L’obiettivo è contribuire in modo concreto alla riduzione dell’impatto climatico legato all’alimentazione. Una scelta che parte dai menù, ma guarda al sistema nel suo insieme. Il settore alimentare è responsabile di oltre un quarto delle emissioni globali di gas serra e intervenire sulle abitudini alimentari significa quindi intervenire sul clima in modo misurabile e responsabile.
In un momento storico in cui il legame tra cibo, salute e clima è riconosciuto come centrale, la Green Food Week consolida e amplia il proprio raggio d’azione. Dopo aver coinvolto oltre 500.000 pasti nelle precedenti edizioni, il 2026 si presenta come un anno di ulteriore crescita, con una partecipazione attesa ancora più ampia e un coinvolgimento sempre più significativo delle università, accanto a Comuni, scuole e aziende. Un segnale evidente: la sostenibilità alimentare non è più un tema settoriale, ma una priorità condivisa.
L’edizione 2026 rafforza questo percorso valorizzando la dieta mediterranea come modello alimentare equilibrato e sostenibile. Legumi, cereali, verdure diventano protagonisti di menù capaci di coniugare qualità nutrizionale e riduzione dell’impronta ambientale, privilegiando prodotti stagionali, locali e coltivati con metodi che preservano la fertilità del suolo, come il biologico, e proponendo alternative senza carne equilibrate e gustose. Parallelamente viene ulteriormente rafforzato l’impegno contro lo spreco alimentare, che incide in modo significativo sulle emissioni di CO₂. Ridurre lo spreco significa intervenire su una leva concreta di sostenibilità trasformando un principio in pratica quotidiana.

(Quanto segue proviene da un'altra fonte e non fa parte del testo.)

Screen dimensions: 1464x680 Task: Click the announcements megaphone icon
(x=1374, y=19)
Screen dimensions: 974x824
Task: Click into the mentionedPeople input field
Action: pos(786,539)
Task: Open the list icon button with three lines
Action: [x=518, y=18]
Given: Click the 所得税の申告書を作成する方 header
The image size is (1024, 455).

In questo scenario si inserisce l’adesione del Comune di Ravenna attraverso un servizio di ristorazione che coinvolge 7000 utenti/pasti. Un impegno che rappresenta non solo un’adesione formale, ma un posizionamento coerente rispetto alle sfide ambientali contemporanee e un contributo attivo alla diffusione di modelli alimentari più sostenibili.